Having sold out a trial run of 2,000 corset-style handbags this season, Perret plans to increase production for fall-winter. Two styles of necklaces will also be added to Millesia’s fledgling jewelry line, in velvet and crystal and organza and ribbon styles.

On a more luxurious note, Vannina Vesperini’s fall-winter collection features a line dubbed Jewel, featuring removable pink brooches made from Japanese pearls. And mink-lined slippers will accompany Gentry Lane’s fall-winter Gentry de Paris collection that looks set to blossom into a full-fledged boudoir universe.

“This year it’s slippers and perfumed sachets, in the future it’s going to be sheets and bedding,” said Lane, who disclosed she plans to open three “bedroom concept stores,” in Monte Carlo, Monaco; Zurich, and Paris, in September.

But while buyers from smaller boutiques, such as Catriona MacKechnie in New York, are willing to consider lingerie’s extras, for department store buyers, such as Harvey Nichols’ intimate apparel buyer Charlotte Greenhalgh, there are challenges.

“It’s always interesting to have different products together that are visually exciting, but it’s difficult territory for department stores from a merchandising point of view,” said Greenhalgh, adding that she would consider each accessory offered on its own merit if it had a natural adjacency to lingerie. “To start having handbags in our lingerie department would look bizarre.”
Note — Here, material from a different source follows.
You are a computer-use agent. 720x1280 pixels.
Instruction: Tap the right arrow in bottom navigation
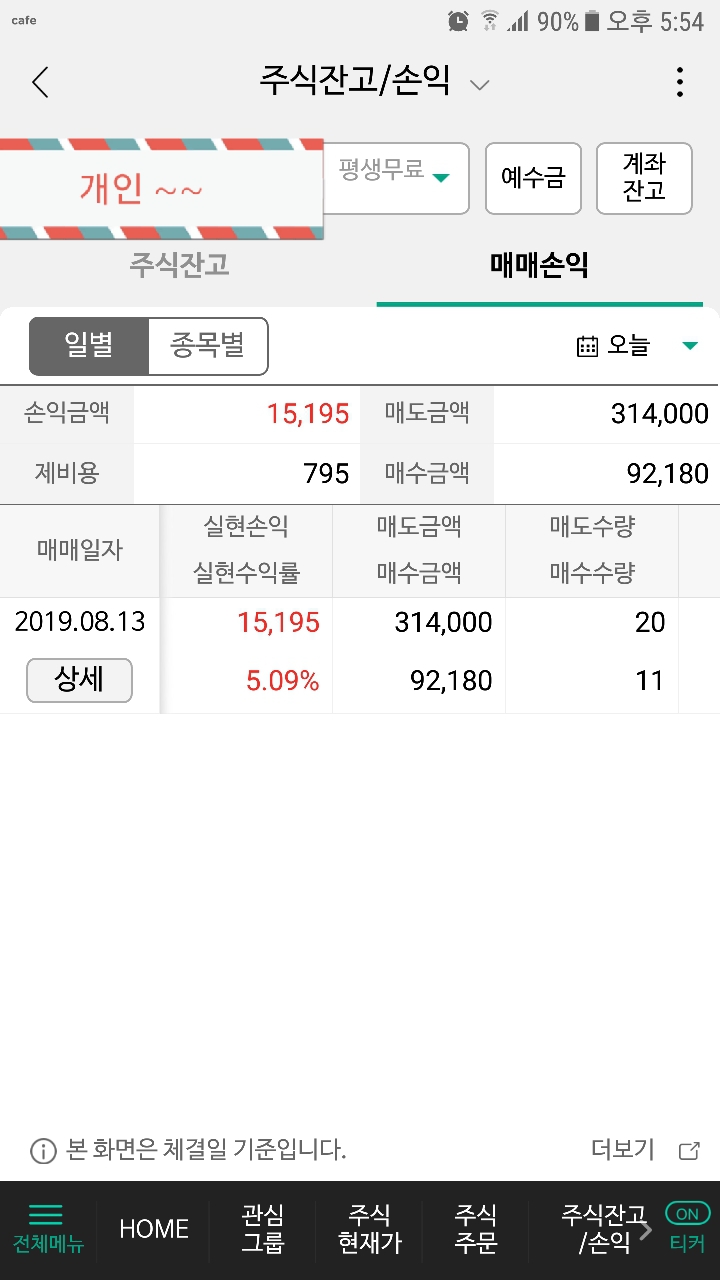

This story first appeared in the February 13, 2006 issue of WWD.  Subscribe Today.

Italian designer Guia La Bruna agreed: “If you’re an underwear designer, you’re not a jewelry designer.” She added that lingerie accessories can lack distinction and finesse.

While accessories work well for her bathing suit line, she’s dubious about distracting from her core product.

“I don’t want to jeopardize the quality of my lingerie by entering into areas I’m not a specialist in,” said La Bruna.